= Brief a =
Please read the forum thread below about aquarium pH. After Prime was added as a dechlorinator, what pH did the tap water test at?

= Passage to read =
————————

# PH



## beezer11 (Jul 31, 2008)

I recently added some guppies to a 10 gallon tank, with the intention of using the fry as feeders. I had fry within 24 hours and learned guppies are cannibalistic.  The male died the next day so I tested my water and found the PH to be at 6.4 I did a water change (40%) and retested next day and was still at 6.4 Tap water tests at 7.3, I add Prime for a dechlorinater and test again at 7.3 I used Proper PH 7.0 (my target level) and get no change. I used PH UP and get no change. I do more water changes (with the 7.3 tap water) DON"T use Proper and get no change. Take water to pet store to make sure it's not me or test kit, it tested 6.4 HELP!!!!!!!!!!! Why is it going down that far and why can't I get it to come back up. The samething is happening to my 55 gal tank with no negative affects to date. I'm not 100% sure the PH level killed the guppie but.....? FYI I've tried different amounts of Proper, half as much , too much etc. I'm boggled!


----------



## MediaHound (Jul 19, 2006)

Whats in the tank decoration-wise?


----------



## beezer11 (Jul 31, 2008)

2 fake plants and a fake rock....thingy


----------



## MediaHound (Jul 19, 2006)

That might be your culprit, the fake rock thingy. What exactly is it?


----------



## beezer11 (Jul 31, 2008)

It's actually a decorative cave about the size of a softball. I thought about the "stuff" in the tank but tried here first. Think maybe I should replace or clean the "stuff"????


----------



## djrichie (May 15, 2008)

What gravel do you have in the tank...... How old is the tank......


----------



## MediaHound (Jul 19, 2006)

Replace, maybe. Clean, probably not gonna help, scrubbing can make it worse even if its something leeching into the water. Lets get to the bottom of this!


----------



## beezer11 (Jul 31, 2008)

Tank and gravel are 8 months old not sure type of gravel, generic color gravel bought at Walmart I believe.


----------



## djrichie (May 15, 2008)

when you WC, do you gravel vac?

also what fish did you have it for the last 8 months.

Can you give us a complete water perams.... not just the PH

What type of testing kit are you using?


----------



## Kula (Aug 1, 2008)

I'm going to guess it may have something to do with sediment in your gravel, or possibly that fake rock thingy. Your tank may also have a low buffering capacity. Rather than buying the pH up stuff, just get some baking soda and very slowly add it to your aquarium over a period of time. Remember that pH is based on a logarithmic function, so going from 6.4 to 7.0 is actually quite a drastic change. If you can get ahold of a good buffer like calcium carbonate, that should also help out with keeping your pH at a good level, rather than randomly dropping and rising. Also, I've tried the proper pH stuff, and I never had any kind of a result with it, and I later found out it's bad for aquarium plants. DIY aquarium chemistry has always worked best for me, but it might be due to actually studying way too much chemistry in college. I was only a few credits away from minoring in chemistry -_-;


----------



## beezer11 (Jul 31, 2008)

I always vac with WC PH 6.4 Ammo 0 Nitrite 0 Nitrate 40 I've had neons corys pleco guppies I use an API test kit


----------



## djrichie (May 15, 2008)

use cation when addeding baking soda it changes the KH and GH of the water and makes a major swing up with the pH. 1/2 a teaspoon in a 55 gals will raise your KH up one point. you will need to get a KH kit at your LFS before doing this


----------



## beezer11 (Jul 31, 2008)

————————

[Source records]
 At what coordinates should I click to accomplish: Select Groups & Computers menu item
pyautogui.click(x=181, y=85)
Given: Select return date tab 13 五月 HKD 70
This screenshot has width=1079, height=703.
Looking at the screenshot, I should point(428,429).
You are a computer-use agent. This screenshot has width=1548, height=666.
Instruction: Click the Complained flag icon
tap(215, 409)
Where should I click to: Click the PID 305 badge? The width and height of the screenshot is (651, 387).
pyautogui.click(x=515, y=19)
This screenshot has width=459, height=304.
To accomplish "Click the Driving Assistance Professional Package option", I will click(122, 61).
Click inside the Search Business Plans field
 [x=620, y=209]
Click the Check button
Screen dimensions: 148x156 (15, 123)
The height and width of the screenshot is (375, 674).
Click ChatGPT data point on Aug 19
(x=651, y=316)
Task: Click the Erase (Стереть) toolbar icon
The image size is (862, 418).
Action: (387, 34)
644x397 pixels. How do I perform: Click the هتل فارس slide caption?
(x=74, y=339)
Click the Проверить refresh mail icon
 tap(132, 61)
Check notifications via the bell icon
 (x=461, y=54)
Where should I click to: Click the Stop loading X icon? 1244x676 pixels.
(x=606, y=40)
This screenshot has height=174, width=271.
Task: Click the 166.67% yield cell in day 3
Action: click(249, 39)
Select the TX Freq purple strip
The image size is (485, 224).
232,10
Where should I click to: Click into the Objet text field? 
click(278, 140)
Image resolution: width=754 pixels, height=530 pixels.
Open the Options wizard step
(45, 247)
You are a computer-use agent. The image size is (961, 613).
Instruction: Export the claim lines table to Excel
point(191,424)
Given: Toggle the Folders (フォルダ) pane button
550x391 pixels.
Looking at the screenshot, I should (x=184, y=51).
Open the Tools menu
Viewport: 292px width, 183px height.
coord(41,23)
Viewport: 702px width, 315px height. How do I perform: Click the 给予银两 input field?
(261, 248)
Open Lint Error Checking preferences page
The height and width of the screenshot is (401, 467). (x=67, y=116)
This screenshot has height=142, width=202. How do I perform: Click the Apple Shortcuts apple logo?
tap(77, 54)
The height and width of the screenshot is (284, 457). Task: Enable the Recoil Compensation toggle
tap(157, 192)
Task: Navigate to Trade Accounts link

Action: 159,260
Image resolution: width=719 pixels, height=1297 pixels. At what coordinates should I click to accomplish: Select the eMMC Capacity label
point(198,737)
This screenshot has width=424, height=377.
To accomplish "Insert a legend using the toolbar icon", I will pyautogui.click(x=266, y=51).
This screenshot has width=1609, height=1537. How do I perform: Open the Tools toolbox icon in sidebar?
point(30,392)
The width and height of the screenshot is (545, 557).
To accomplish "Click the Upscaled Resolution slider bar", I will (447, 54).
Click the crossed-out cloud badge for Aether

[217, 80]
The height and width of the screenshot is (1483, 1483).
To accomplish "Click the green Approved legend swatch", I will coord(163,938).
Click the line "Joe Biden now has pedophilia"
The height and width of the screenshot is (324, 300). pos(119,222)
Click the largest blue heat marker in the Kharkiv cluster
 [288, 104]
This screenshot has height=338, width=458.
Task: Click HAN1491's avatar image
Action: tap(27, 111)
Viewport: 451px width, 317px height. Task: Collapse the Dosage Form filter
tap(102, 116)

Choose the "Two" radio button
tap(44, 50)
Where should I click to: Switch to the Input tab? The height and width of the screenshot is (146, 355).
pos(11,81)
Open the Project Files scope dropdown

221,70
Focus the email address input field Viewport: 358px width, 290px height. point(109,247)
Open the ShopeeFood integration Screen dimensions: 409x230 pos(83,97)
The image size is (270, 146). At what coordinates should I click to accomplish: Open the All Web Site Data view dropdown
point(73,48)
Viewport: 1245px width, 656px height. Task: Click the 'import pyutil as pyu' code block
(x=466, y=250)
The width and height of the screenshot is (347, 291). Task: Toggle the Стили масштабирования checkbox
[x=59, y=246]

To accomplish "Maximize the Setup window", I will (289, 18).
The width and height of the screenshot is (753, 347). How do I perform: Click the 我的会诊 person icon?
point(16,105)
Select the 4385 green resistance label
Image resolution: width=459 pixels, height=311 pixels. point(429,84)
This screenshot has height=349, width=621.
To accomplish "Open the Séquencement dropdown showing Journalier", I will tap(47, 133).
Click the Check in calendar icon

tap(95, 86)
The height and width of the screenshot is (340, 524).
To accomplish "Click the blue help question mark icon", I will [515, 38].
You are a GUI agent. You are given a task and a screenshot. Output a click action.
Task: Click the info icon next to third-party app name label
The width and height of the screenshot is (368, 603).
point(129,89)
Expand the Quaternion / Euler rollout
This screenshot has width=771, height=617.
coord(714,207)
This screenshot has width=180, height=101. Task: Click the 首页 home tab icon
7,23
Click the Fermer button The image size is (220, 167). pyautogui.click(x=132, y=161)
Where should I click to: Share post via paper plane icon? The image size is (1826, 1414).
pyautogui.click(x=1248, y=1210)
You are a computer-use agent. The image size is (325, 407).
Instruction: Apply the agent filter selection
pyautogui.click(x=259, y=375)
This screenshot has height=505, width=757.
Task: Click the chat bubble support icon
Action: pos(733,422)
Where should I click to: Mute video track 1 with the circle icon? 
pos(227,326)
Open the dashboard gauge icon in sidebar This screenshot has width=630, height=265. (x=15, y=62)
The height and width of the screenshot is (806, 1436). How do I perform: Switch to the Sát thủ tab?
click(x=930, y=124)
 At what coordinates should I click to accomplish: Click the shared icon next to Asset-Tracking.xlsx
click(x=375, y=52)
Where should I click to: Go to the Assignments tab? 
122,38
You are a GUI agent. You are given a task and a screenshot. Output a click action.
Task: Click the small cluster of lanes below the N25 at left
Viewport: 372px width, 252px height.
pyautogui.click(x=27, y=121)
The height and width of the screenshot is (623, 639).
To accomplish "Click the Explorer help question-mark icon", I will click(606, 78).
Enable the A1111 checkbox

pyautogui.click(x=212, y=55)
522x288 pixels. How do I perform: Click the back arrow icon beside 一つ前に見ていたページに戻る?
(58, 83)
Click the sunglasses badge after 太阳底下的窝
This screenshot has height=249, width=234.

————————

= Brief b =
Filter the rows above down to the lines that contain the word "Instruction", and copy each of those lines unchanged.

= Problem solution a =
7.3

= Problem solution b =
Instruction: Click the Complained flag icon
Instruction: Export the claim lines table to Excel
Instruction: Apply the agent filter selection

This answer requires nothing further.